Reply Obj. 2: Charity is itself the fellowship of the spiritual life, whereby we arrive at happiness: hence it is loved as the good which we desire for all whom we love out of charity.
Reply Obj. 3: This argument considers friendship as referred to those with whom we are friends. _____
THIRD ARTICLE [II-II, Q. 25, Art. 3]
Whether Irrational Creatures Also Ought to Be Loved Out of Charity?
Objection 1: It would seem that irrational creatures also ought to be loved out of charity. For it is chiefly by charity that we are conformed to God. Now God loves irrational creatures out of charity, for He loves "all things that are" (Wis. 11:25), and whatever He loves, He loves by Himself Who is charity. Therefore we also should love irrational creatures out of charity.
Obj. 2: Further, charity is referred to God principally, and extends to other things as referable to God. Now just as the rational creature is referable to God, in as much as it bears the resemblance of image, so too, are the irrational creatures, in as much as they bear the resemblance of a trace [*Cf. I, Q. 45, A. 7]. Therefore charity extends also to irrational creatures.
Obj. 3: Further, just as the object of charity is God. so is the object of faith. Now faith extends to irrational creatures, since we believe that heaven and earth were created by God, that the fishes and birds were brought forth out of the waters, and animals that walk, and plants, out of the earth. Therefore charity extends also to irrational creatures.
On the contrary, The love of charity extends to none but God and our neighbor. But the word neighbor cannot be extended to irrational creatures, since they have no fellowship with man in the rational life. Therefore charity does not extend to irrational creatures.

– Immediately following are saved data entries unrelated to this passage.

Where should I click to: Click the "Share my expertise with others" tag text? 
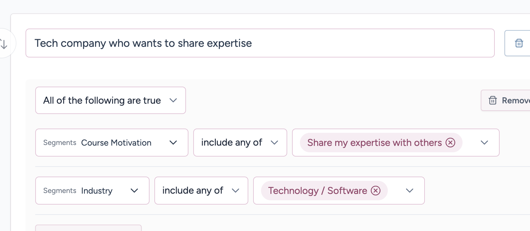coord(374,143)
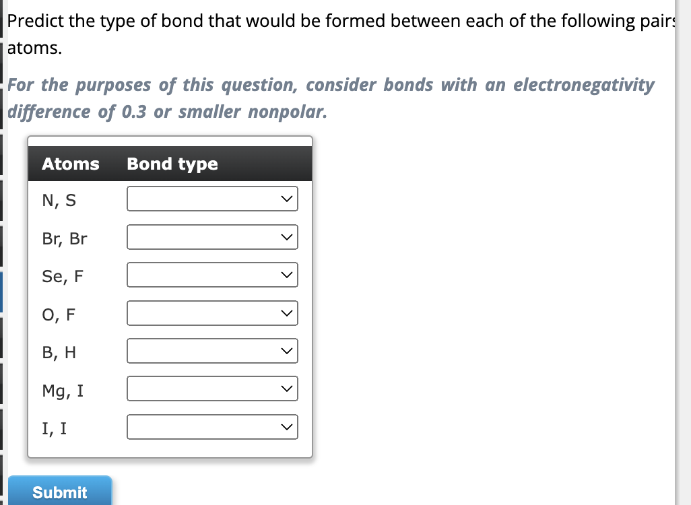Select the Atoms column header

click(x=70, y=164)
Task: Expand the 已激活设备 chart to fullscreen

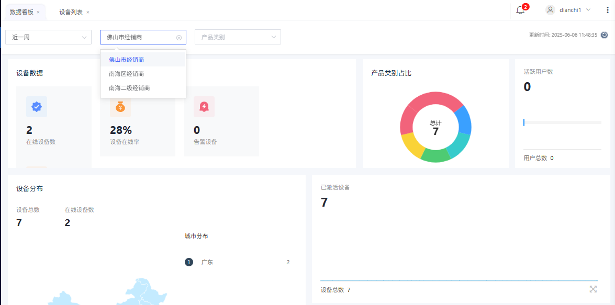Action: 593,289
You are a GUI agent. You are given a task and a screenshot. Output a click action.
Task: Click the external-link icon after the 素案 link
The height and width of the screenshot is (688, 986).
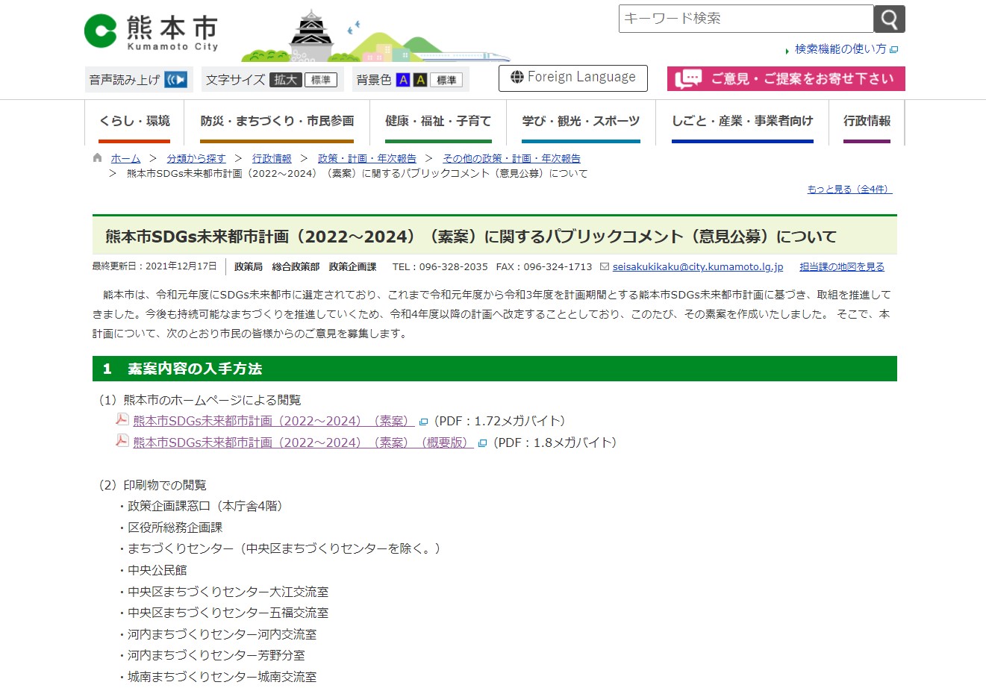(x=422, y=420)
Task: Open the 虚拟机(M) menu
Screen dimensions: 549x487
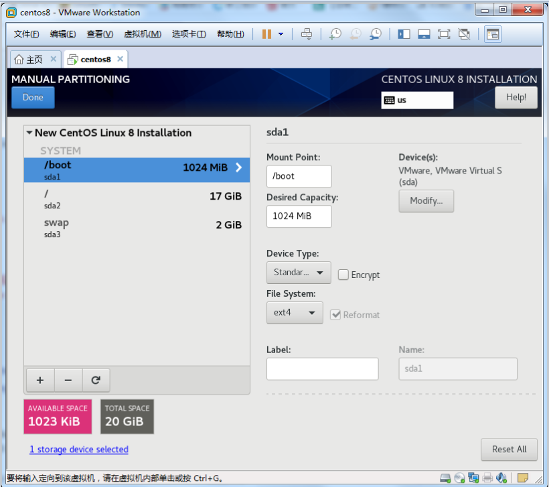Action: pyautogui.click(x=142, y=34)
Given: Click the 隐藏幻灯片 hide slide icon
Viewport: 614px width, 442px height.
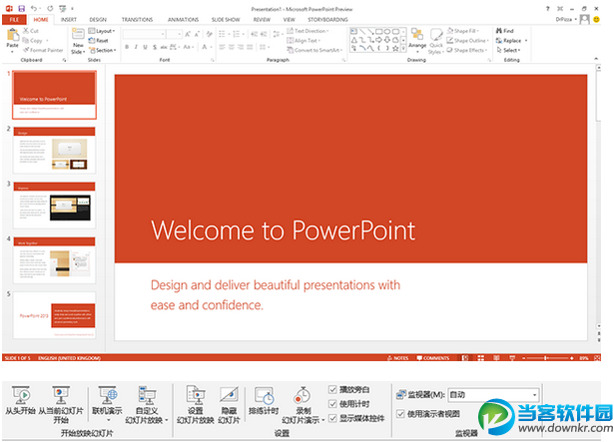Looking at the screenshot, I should (x=229, y=395).
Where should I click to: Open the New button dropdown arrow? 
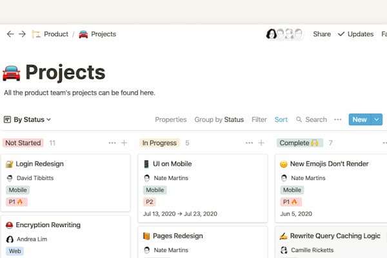click(x=377, y=119)
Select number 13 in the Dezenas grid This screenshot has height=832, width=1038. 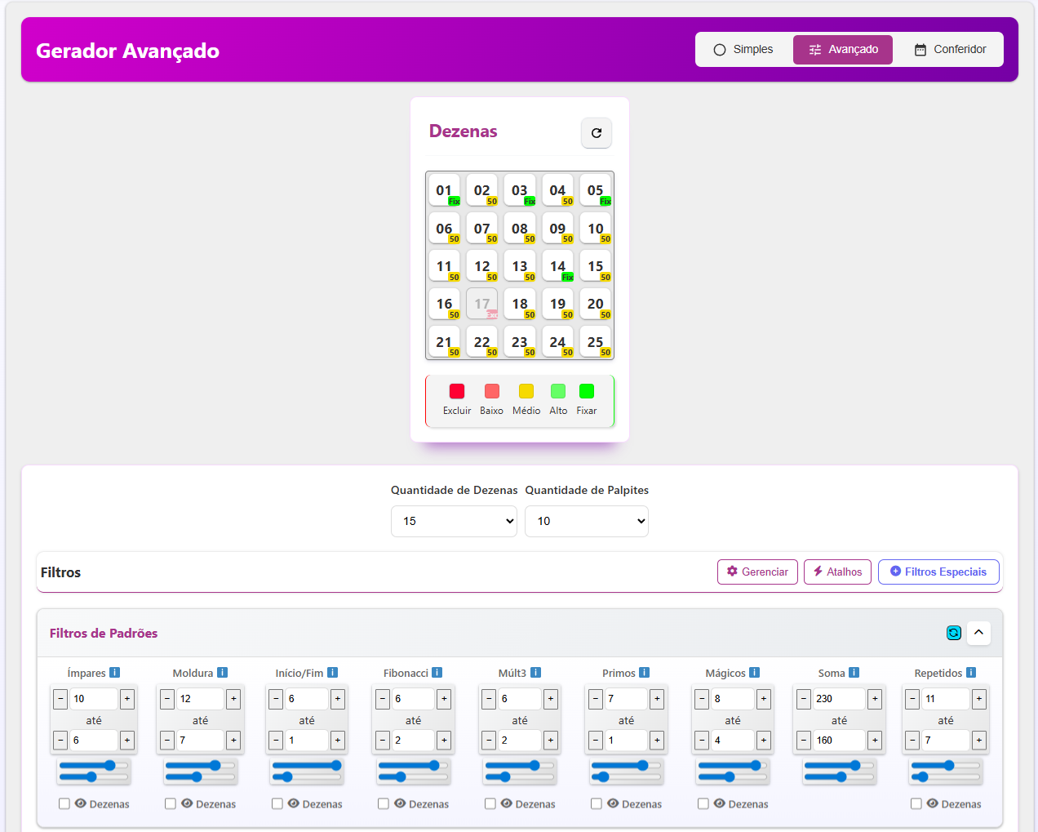pyautogui.click(x=520, y=267)
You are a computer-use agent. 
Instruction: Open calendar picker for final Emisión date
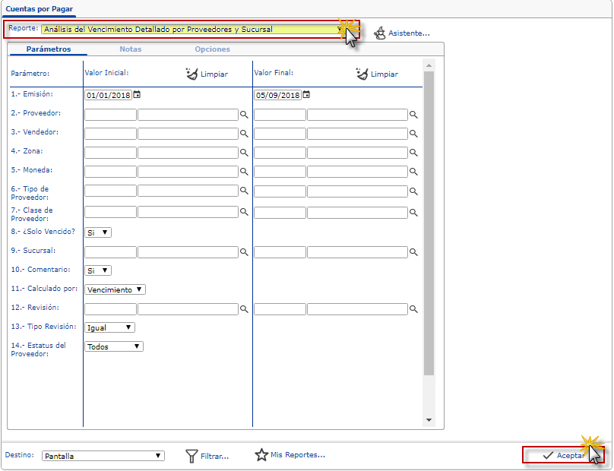coord(306,95)
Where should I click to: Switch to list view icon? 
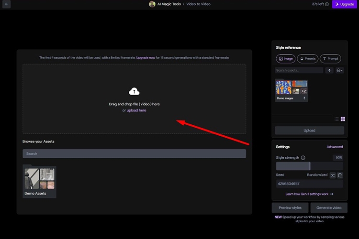click(x=337, y=119)
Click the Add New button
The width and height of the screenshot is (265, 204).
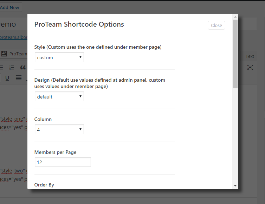coord(9,7)
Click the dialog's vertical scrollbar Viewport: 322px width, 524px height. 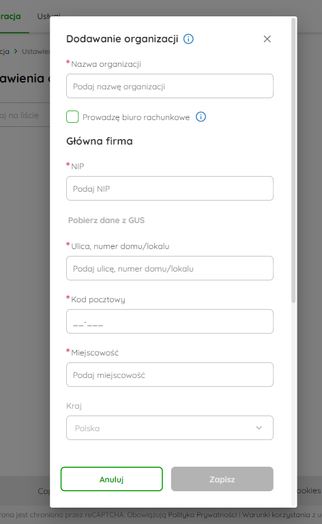pos(293,160)
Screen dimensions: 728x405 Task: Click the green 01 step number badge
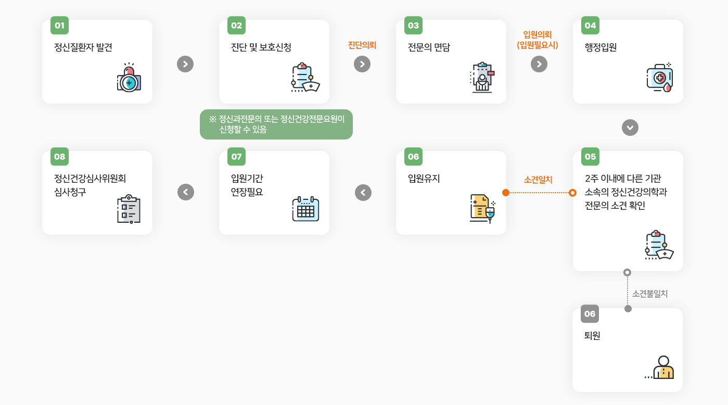(59, 26)
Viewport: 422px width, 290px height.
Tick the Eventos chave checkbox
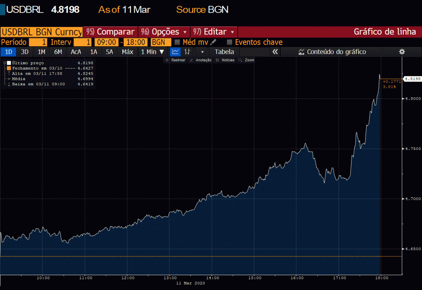[230, 42]
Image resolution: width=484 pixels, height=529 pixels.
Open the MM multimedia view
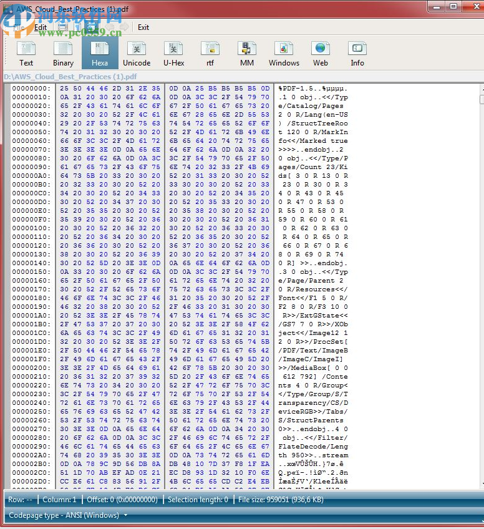(247, 54)
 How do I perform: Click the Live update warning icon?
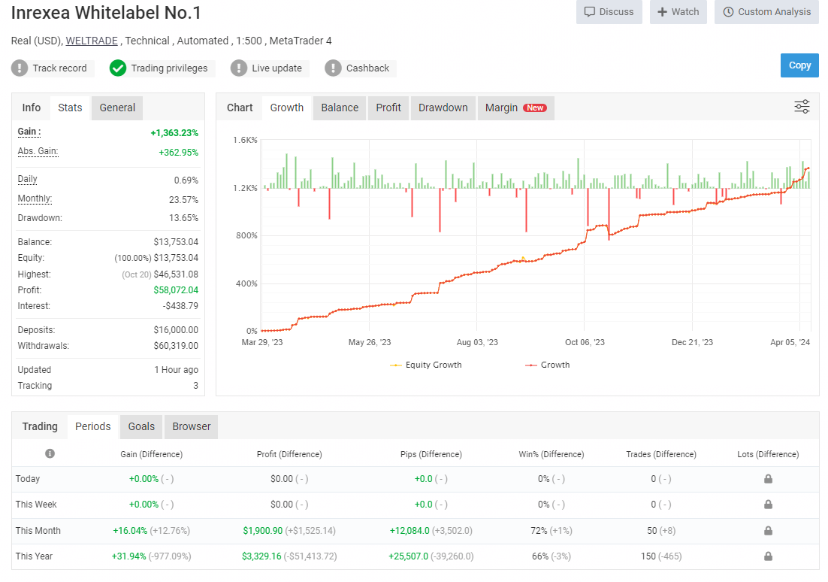239,68
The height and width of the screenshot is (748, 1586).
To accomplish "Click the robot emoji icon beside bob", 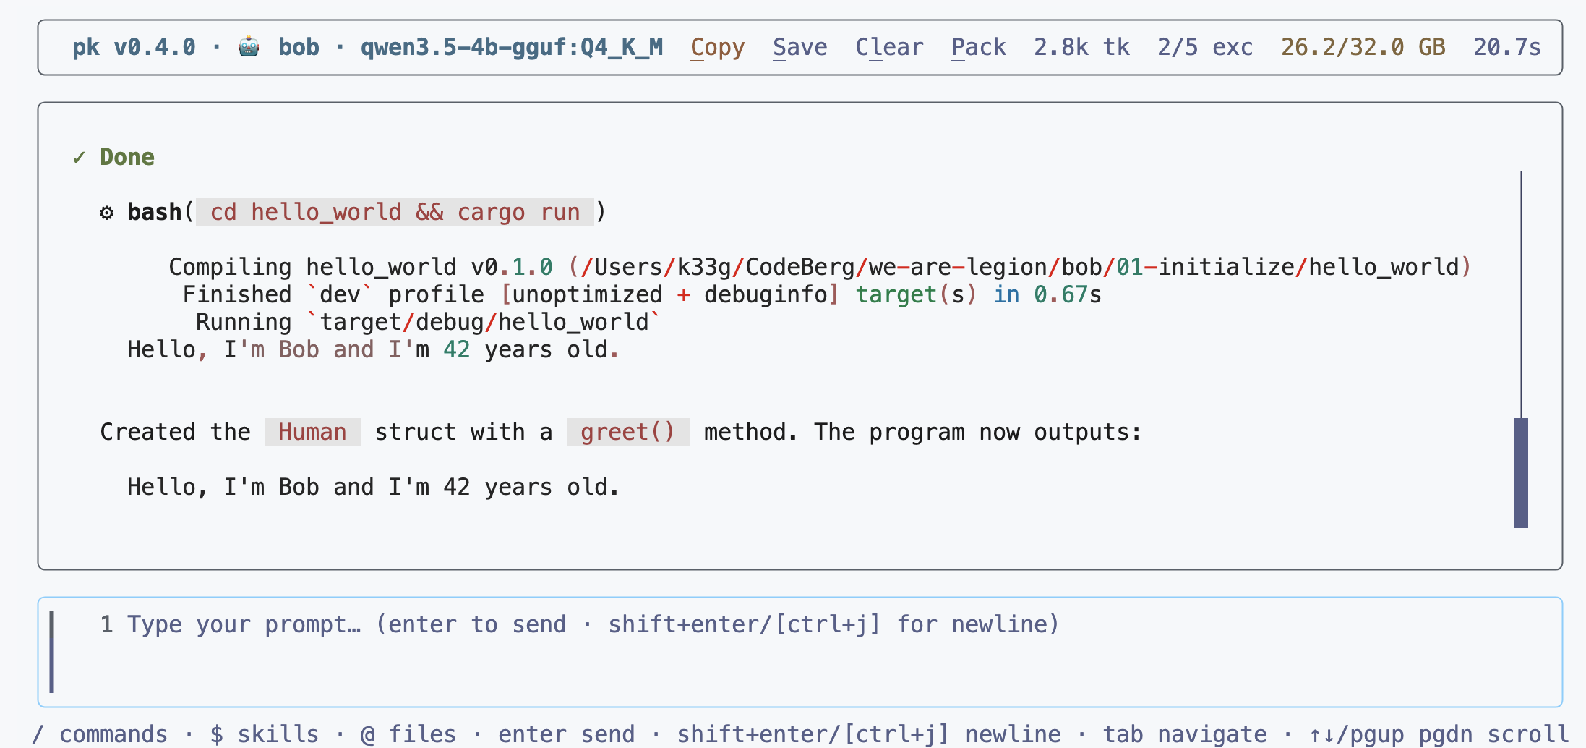I will point(249,47).
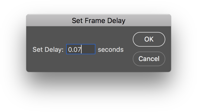Click the Set Frame Delay title bar
This screenshot has width=197, height=112.
pos(98,20)
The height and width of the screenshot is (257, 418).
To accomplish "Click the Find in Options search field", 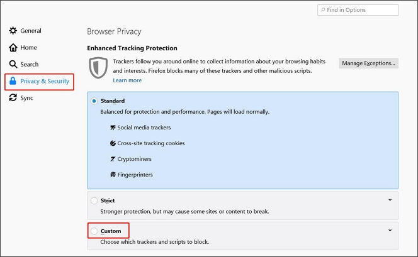I will [x=358, y=10].
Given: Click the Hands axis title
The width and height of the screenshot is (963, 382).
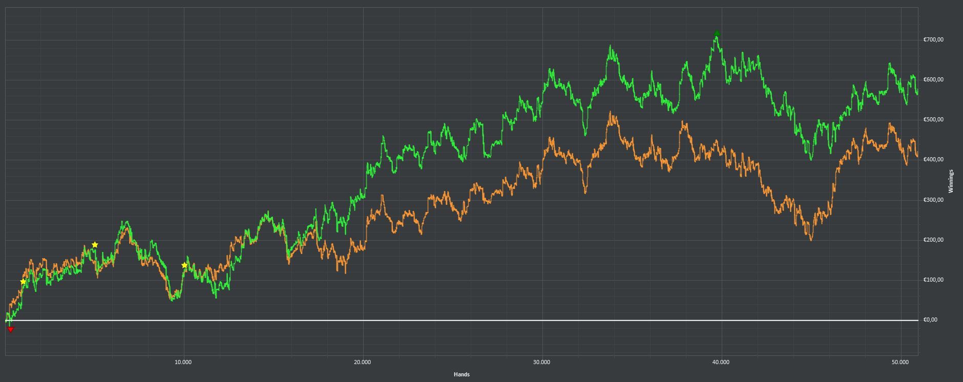Looking at the screenshot, I should pyautogui.click(x=462, y=374).
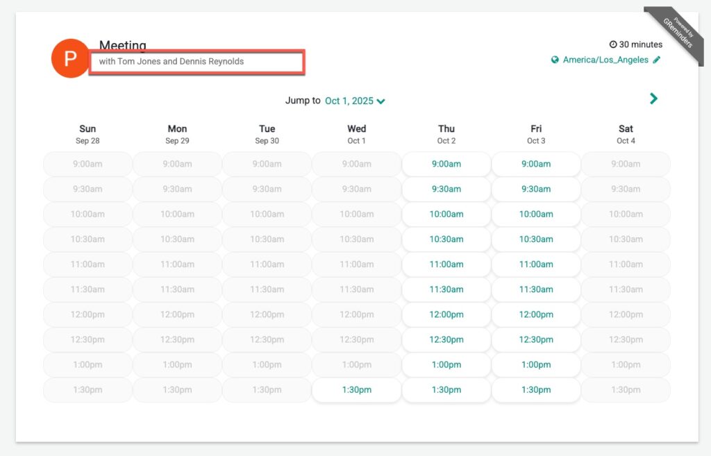Viewport: 711px width, 456px height.
Task: Choose Friday Oct 3 at 9:00am
Action: [536, 164]
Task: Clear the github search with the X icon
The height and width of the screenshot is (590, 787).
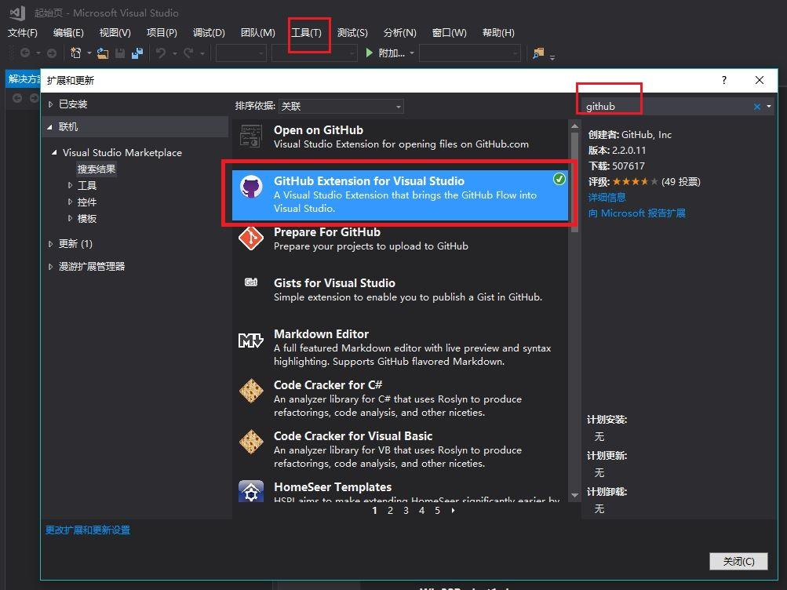Action: coord(756,106)
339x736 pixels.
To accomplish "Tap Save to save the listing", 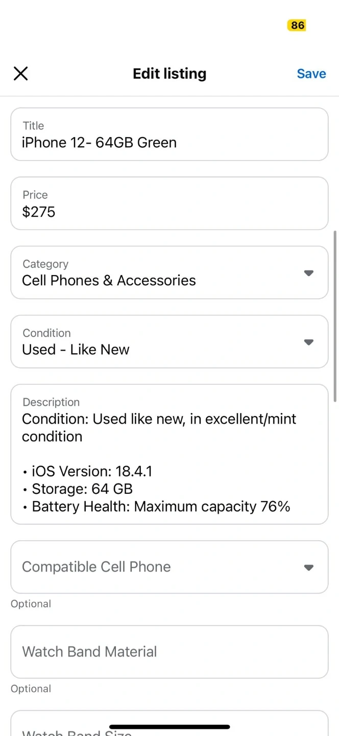I will (311, 74).
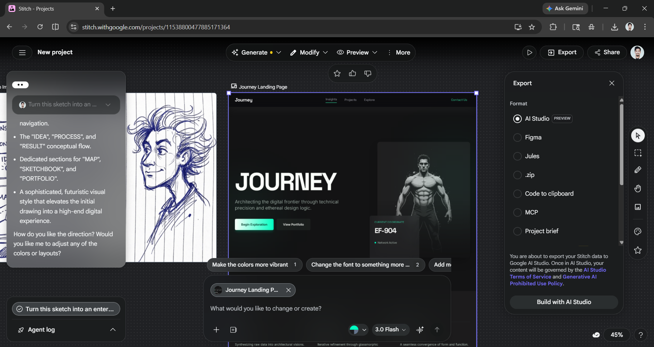The image size is (654, 347).
Task: Open the color palette theme icon
Action: coord(638,231)
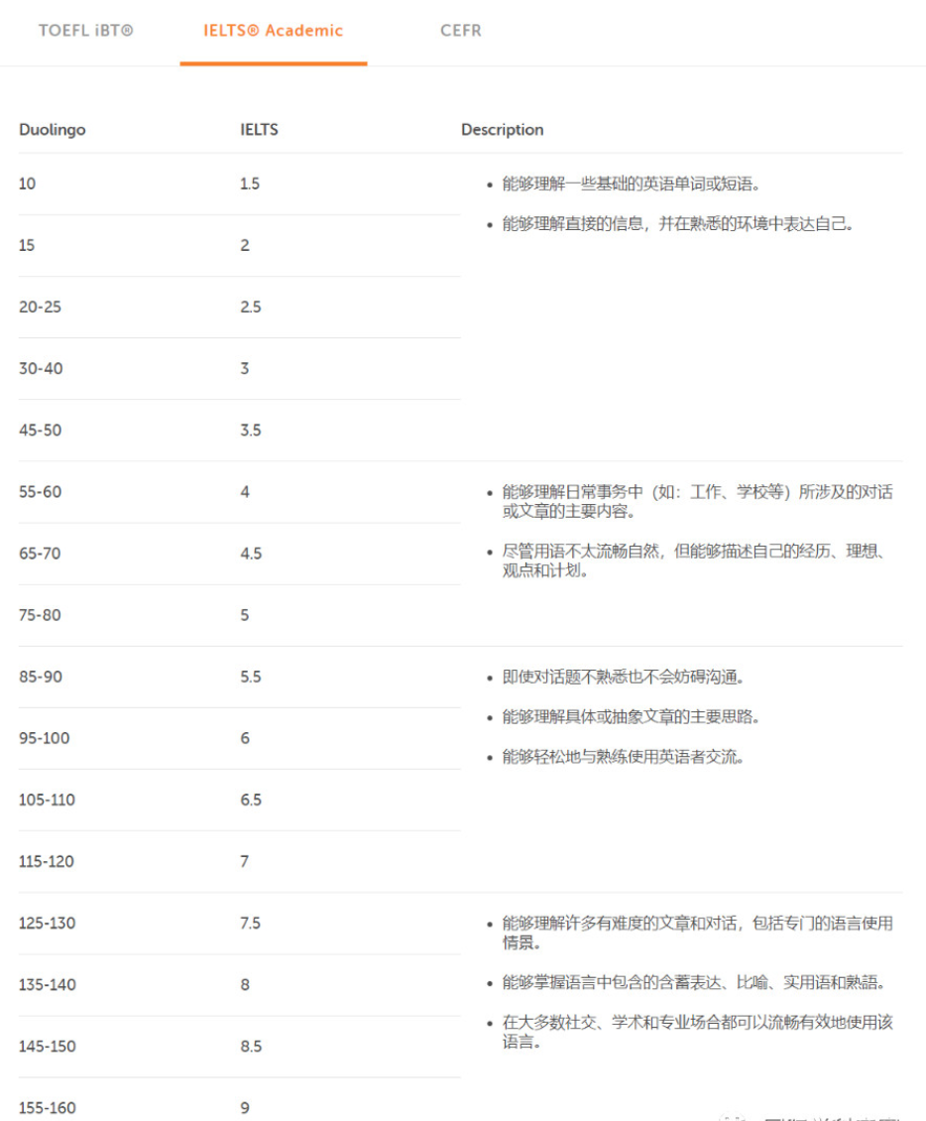Switch to the TOEFL iBT tab
Screen dimensions: 926x1121
[x=85, y=31]
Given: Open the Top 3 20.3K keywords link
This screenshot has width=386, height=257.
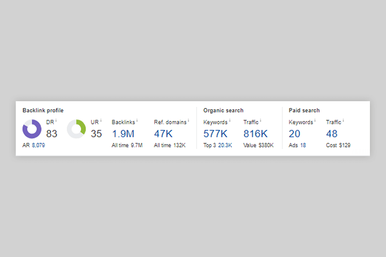Looking at the screenshot, I should click(224, 145).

I answer that, According to what has been stated above (Q. 13, A. 1) charity is a kind of friendship. Now the love of friendship is twofold: first, there is the love for the friend to whom our friendship is given, secondly, the love for those good things which we desire for our friend. With regard to the first, no irrational creature can be loved out of charity; and for three reasons. Two of these reasons refer in a general way to friendship, which cannot have an irrational creature for its object: first because friendship is towards one to whom we wish good things, while, properly speaking, we cannot wish good things to an irrational creature, because it is not competent, properly speaking, to possess good, this being proper to the rational creature which, through its free-will, is the master of its disposal of the good it possesses. Hence the Philosopher says (Phys. ii, 6) that we do not speak of good or evil befalling such like things, except metaphorically. Secondly, because all friendship is based on some fellowship in life; since "nothing is so proper to friendship as to live together," as the Philosopher proves (Ethic. viii, 5). Now irrational creatures can have no fellowship in human life which is regulated by reason. Hence friendship with irrational creatures is impossible, except metaphorically speaking. The third reason is proper to charity, for charity is based on the fellowship of everlasting happiness, to which the irrational creature cannot attain. Therefore we cannot have the friendship of charity towards an irrational creature.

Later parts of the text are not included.